SELECTED EXTRACT
========================================================================

Could you name an Australian woman scientist from the past? No? You're not alone.
Most would be able to identify Marie Curie but few could go further than this.
Histories of Australian science largely overlook women. But Jane Carey has set about changing that.
The University of Wollongong lecturer says that, despite what many might think, women formed a much larger proportion of the scientific community from the 1900s to the 1940s in Australia than in Britain or the United States - and numbers have only grown since.
So the question is, why don't women scientists make it into history books? Carey says it's because women's work is less cited than men's and more likely to be forgotten.
Taking to the Field is a comprehensive history of Australian women in science from the colonial period to contemporary times.
From the very first years of colonisation, women engaged in scientific endeavours ranging from botany and genetics to organic chemistry.
There was a vibrant culture of women in science in the years up to 1945 - as academics, researchers, lab workers, teachers, writers and activists for science-based social reform.

========================================================================

TASK LIST
a) According to the passage on Australian women in science, why don't women scientists make it into history books?
b) Continue the passage on Australian women in science from its last sentence.
Nothing in the listing after this point is needed.

AVAILABLE DATA
========================================================================

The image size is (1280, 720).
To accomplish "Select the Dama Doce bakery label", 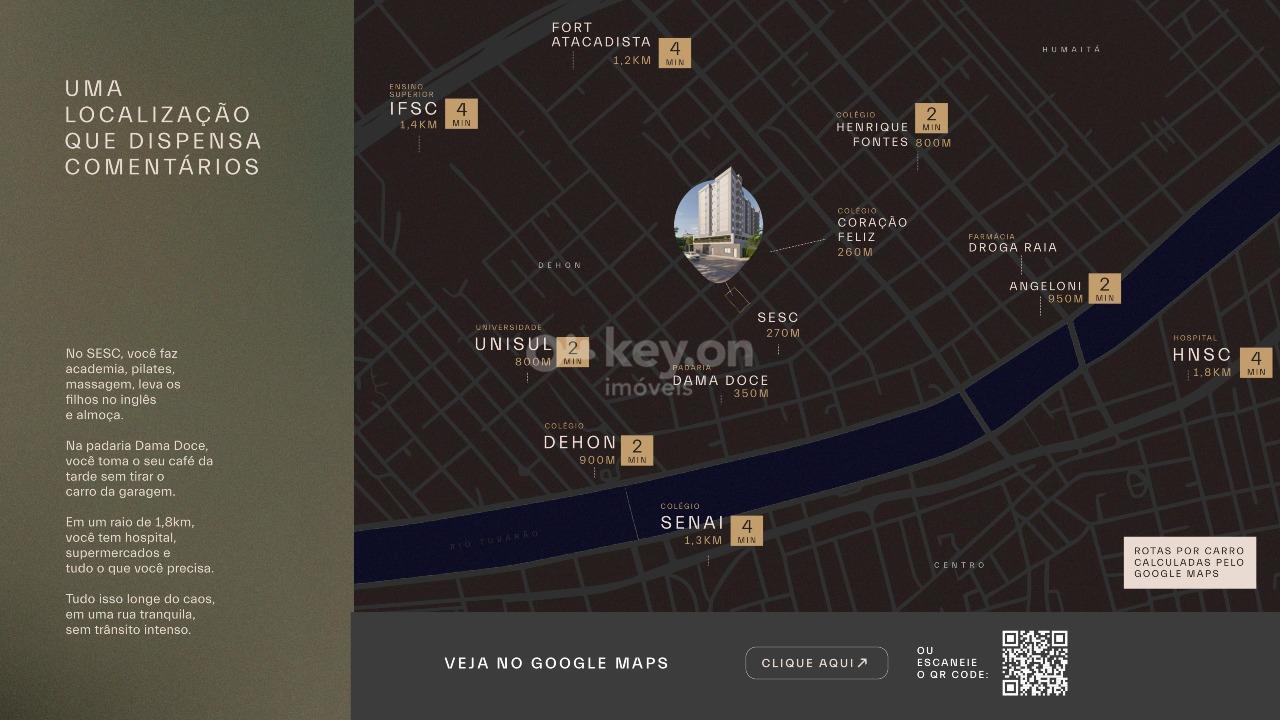I will coord(720,381).
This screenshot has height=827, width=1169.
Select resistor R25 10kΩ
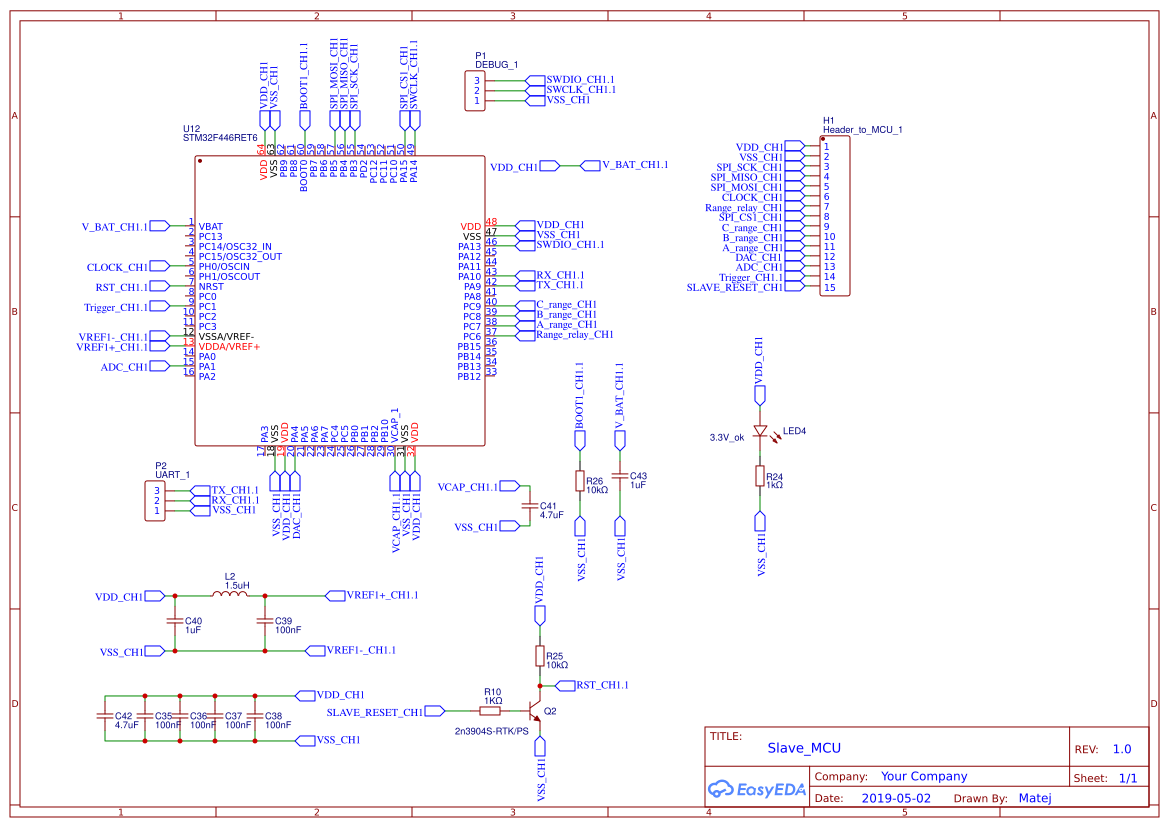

========================================================================

RESPONSES TO THE TASKS
a) Women's work is less cited than men's and more likely to be forgotten.

b)
In fact, they outnumbered men in some fields.
From the first female science graduate, Edith Dornwell, to Nobel laureate molecular biologist Elizabeth Blackburn, Australian women in science have helped transform the world.
There was Georgiana Molloy, who enlisted local soldiers in her quest to discover "new" plants in Western Australia in the 1830s, maverick anthropologist Daisy Bates, and the "important but largely forgotten" parasitologist Georgina Sweet, Australia's first woman associate professor - to name just a few.
This book is a celebration of unsung heroines.
Taking to the Field: A History of Australian Women in Science, by Jane Carey (Monash University Publishing, RRP $34.99).